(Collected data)
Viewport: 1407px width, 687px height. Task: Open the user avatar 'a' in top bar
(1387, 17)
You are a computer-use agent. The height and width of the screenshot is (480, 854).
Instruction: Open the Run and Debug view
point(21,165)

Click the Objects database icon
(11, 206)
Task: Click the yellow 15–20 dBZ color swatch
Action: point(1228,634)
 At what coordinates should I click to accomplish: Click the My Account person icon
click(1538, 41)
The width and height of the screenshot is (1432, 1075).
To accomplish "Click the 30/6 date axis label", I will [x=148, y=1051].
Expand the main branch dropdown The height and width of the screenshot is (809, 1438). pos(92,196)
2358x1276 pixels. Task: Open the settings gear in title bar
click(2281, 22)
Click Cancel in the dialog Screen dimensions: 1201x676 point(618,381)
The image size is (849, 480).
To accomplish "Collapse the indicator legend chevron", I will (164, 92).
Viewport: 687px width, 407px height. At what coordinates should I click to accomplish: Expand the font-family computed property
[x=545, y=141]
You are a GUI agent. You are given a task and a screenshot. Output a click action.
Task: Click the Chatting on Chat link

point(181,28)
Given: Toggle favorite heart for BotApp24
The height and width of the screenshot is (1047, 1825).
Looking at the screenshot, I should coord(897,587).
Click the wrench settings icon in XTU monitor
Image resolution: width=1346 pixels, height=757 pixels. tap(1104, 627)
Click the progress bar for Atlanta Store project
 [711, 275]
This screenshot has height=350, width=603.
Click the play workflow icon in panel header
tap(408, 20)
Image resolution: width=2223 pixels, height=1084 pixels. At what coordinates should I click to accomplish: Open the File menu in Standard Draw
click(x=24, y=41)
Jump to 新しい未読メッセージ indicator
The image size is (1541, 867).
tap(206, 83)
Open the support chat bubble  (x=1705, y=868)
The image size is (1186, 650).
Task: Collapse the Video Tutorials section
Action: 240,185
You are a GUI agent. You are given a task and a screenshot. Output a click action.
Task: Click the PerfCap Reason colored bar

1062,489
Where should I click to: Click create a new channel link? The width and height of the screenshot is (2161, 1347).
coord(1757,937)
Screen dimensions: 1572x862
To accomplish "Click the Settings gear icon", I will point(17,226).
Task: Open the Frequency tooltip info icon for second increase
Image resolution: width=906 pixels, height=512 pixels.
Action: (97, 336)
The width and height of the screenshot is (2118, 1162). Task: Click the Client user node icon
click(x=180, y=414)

To do:
Starting with the first line of the records, repeat every line up to and including the one containing "The width and height of the screenshot is (1432, 1075).", and nothing else.

Task output:
Viewport: 1407px width, 687px height. Task: Open the user avatar 'a' in top bar
(1387, 17)
You are a computer-use agent. The height and width of the screenshot is (480, 854).
Instruction: Open the Run and Debug view
point(21,165)

Click the Objects database icon
(11, 206)
Task: Click the yellow 15–20 dBZ color swatch
Action: point(1228,634)
 At what coordinates should I click to accomplish: Click the My Account person icon
click(1538, 41)
The width and height of the screenshot is (1432, 1075).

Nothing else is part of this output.